# [SELECTED EXTRACT]
○ ○ ○ ○ ○

The Derek Jarman exhibition will present a selection of work by the leading British film-maker of his generation. Curated by the celebrated artist and filmmaker Isaac Julien, it will highlight Jarman's work in film and painting, including his pioneering presentation of the moving image within the gallery context. Jarman was arguably the single most crucial figure of British independent cinema in the 1970s, 80s and 90s. He struggled for Gay Liberation and with the impact of AIDS and lived as a participant observer, recording all that passed before him, from punk to Thatcher, Hampstead Heath to film premiere.
This exhibition is a timely reappraisal of Jarman's work, conceived as an immersive environment by Julien, featuring rarely seen films from the Derek Jarman Super-8 archive, an installation of his film Blue, 1993, as well as a selection of his paintings. Julien has also created a series of photographic lightboxes documenting Jarman's cottage and garden in Dungeness.
The exhibition will mark the premiere of Julien's new film about Jarman, Derek, the centre of which is a day-long interview Jarman recorded in 1990. The film includes a narration by Tilda Swinton and clips of Jarman's films, juxtaposed with news and footage of the current affairs from the times that this life illuminated. It is a film of Jarman's life as well as the story of England from the 1960s to the 1980s.

○ ○ ○ ○ ○

# [MATERIAL PROVIDED]
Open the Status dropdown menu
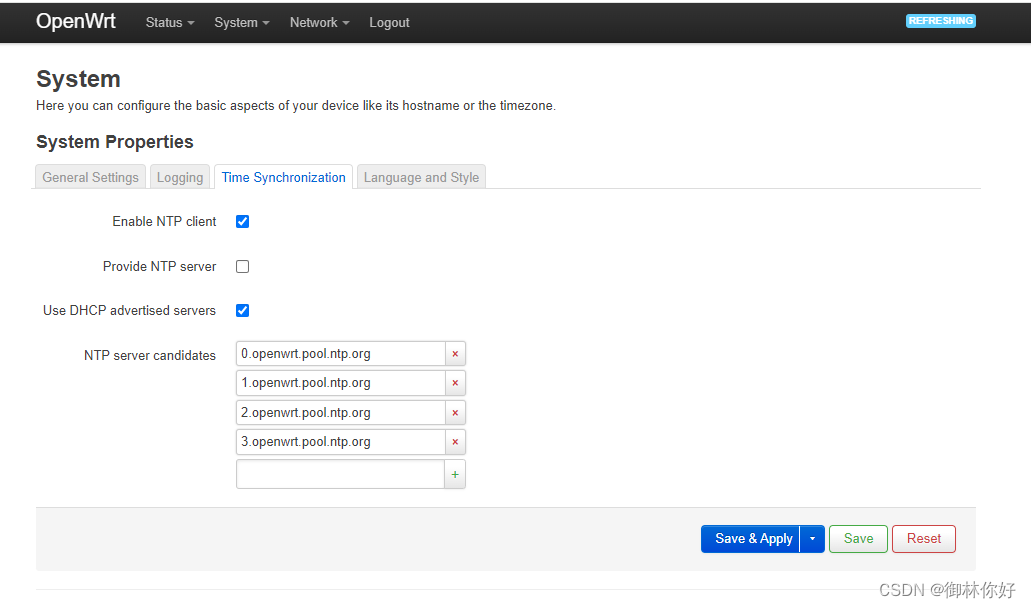Viewport: 1031px width, 608px height. pos(170,22)
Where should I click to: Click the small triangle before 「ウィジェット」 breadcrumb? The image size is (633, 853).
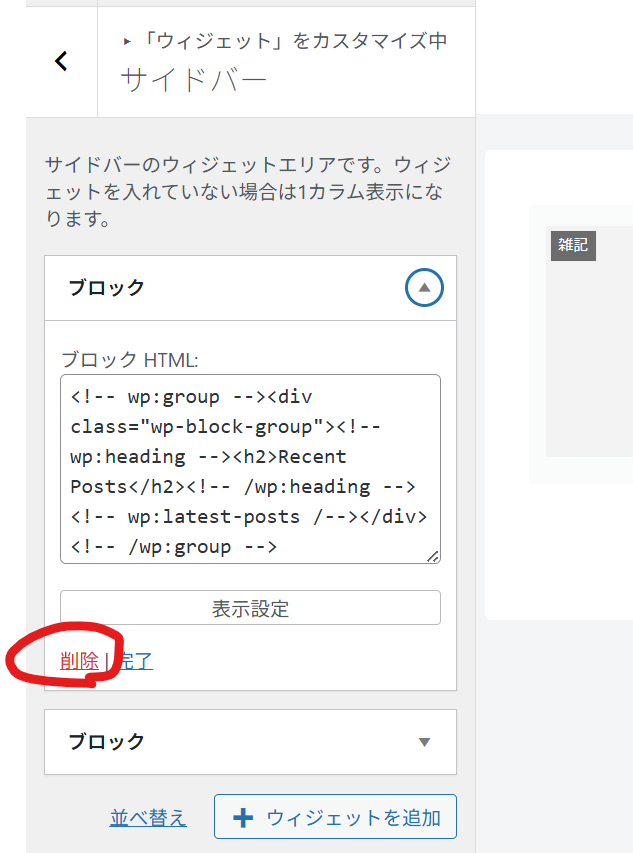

○ ○ ○ ○ ○

Continue the Derek Jarman exhibition text, starting after its final sentence.

# [RESPONSE FOR THIS EXERCISE]
Derek is supported by Channel 4, Film London and the Sundance Film Fund. The film will premier on More4 and in the Serpentine Gallery exhibition, as part of a season of events celebrating Jarman's work. This will also include screenings of Jarman's films on More4 and at Picturehouse cinemas throughout London and the launch of the Jarman Award for artist film-makers, presented by Film London and More4, in partnership with the Serpentine Gallery.
Download Gaydar Nation podcast:
Isaac Julien talks to Joanne Oatts on a tour of the exhibition
This Spring will also see Jarman's super-8 films displayed as part of the Tate's Lightbox series from 5 April - 1 June at Tate Britain.
Derek Jarman Blue 1993 Courtesy of Basilisk Communications
This exhibition contains material, including scenes of a sexual nature, that some people may find offensive. Parental guidance is advisable.